**文章摘录**:
************
MongoDB 的 terichdb schema

作者: rockeet 发表日期: 2015年12月15日分类: 未分类评论: 0 条阅读次数: 5,572 次

Mongodb 虽然是 schemaless (不需要 schema) 的文档数据库，但是，同一个表中的数据一般都有相同的结构，我们需要将这样的结构抽象出来，用以提高数据库的性能

terichdb 的数据有以下类型：

DataType	Aliases	Description
Any		Not supportted, real type is stored as first byte of the data
Nested		Not supportted
Uint08	uint8,byte,ubyte
Sint08	int8,sbyte
Uint16
Sint16	int16
Uint32
Sint32	int32
Uint64
Sint64	int64
Uint128		just support storing, not indexing
Sint128	int128	just support storing, not indexing
Float32	float
Float64	double
Float128		just support storing, not indexing
Decimal128		just support storing, not indexing
Uuid	guid	16 bytes(128 bits) binary
Fixed		Fixed length binary
VarSint		Not supportted
VarUint		Not supportted
StrZero		Zero ended string
TwoStrZero		Special, now just for BSON RegEx type
Binary		Prefixed by length(var_uint) in bytes
CarBin		Cardinal Binary, prefixed by uint32 length

从 mongodb 获取到bson数据后，根据一个bson文档中字段的类型，与 terich db 做如下转化

MongoDB数据类型	terichdb 数据类型
Object	Nested
Bool	Uint08,
NumberInt	Sint32,
NumberLong bsonTimestamp mongo::Date	Sint64,
NumberDouble	Float64,
Decimal128	Decimal128
Oid	Fixed, // Fixed length binary
Code String Symbol	StrZero, // Zero ended string
RegEx	TwoStrZero, // Special, now just for BSON RegEx type
Array BinData CodeWScope	CarBin, // Cardinal Binary, prefixed by uint32 length
Undefined jstNULL	长度为0的Binary
MaxKey MinKey	无对应类型

这是一个 terich db 的 schema json 样例（tablename=headline）：

{
	"RowSchema": {
		"columns" : {
			"_id"    : { "type": "fixed"  , "uType": 16, "length": 12 },
			"ts"     : { "type": "sint32" , "uType": 16 },
			"type"   : { "type": "StrZero", "uType":  2 },
			"id"     : { "type": "StrZero", "uType":  2 },
			"manual" : { "type": "uint08" , "uType":  8 },
			"list"   : { "type": "nested" , "uType":  4 },
			"$$"     : { "type": "CarBin" ,
			   	"comment1": "bin data of the schema-less fields, must be the last field",
			   	"comment2": "schema-less fields may be many optional fields"
************
从上文关于 terichdb schema 的文章结尾处接着往下写。 后面的资料与这篇关于 terichdb schema 的文章没有关联。

**提供的资料**:
************
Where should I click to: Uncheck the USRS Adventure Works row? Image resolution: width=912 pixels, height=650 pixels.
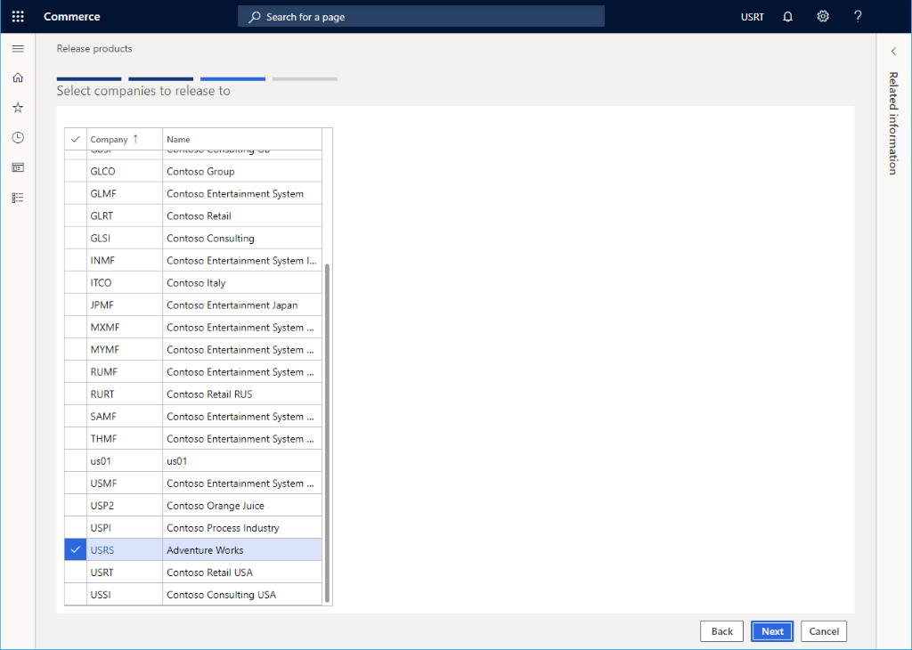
************
**练习答案**:
		   	}
		}
	},
	"TableIndex" : [
		{ "fields": "_id", "ordered" : true, "unique" : true },
		{ "fields": "+ts,-type", "ordered" : true },
		{ "fields": "id" , "ordered" : true }
	],
	"NestedSchemaSet": {
		"1": {
			"columns": {
				"date"   : { "type": "sint64" , "uType": 9 },
				"count"  : { "type": "sint32" , "uType": 16 },
				"title"  : { "type": "StrZero", "uType": 2 },
				"fromid" : { "type": "StrZero", "uType": 2 },
				"docid"  : { "type": "StrZero", "uType": 2 },
				"source" : { "type": "StrZero", "uType": 2 },
				"image"  : { "type": "StrZero", "uType": 2 },
				"tag"    : { "type": "StrZero", "uType": 2 },
				"is_news": { "type": "sint32" , "uType": 16 },
				"dtype"  : { "type": "sint32" , "uType": 16 },
				"$$"     : { "type": "carbin" }
			}
		}
	}
}

{

"RowSchema": {

"columns" : {

"_id" : { "type": "fixed" , "uType": 16, "length": 12 },

"ts" : { "type": "sint32" , "uType": 16 },

"type" : { "type": "StrZero", "uType": 2 },

"id" : { "type": "StrZero", "uType": 2 },

"manual" : { "type": "uint08" , "uType": 8 },

"list" : { "type": "nested" , "uType": 4 },

"$$" : { "type": "CarBin" ,

"comment1": "bin data of the schema-less fields, must be the last field",

"comment2": "schema-less fields may be many optional fields"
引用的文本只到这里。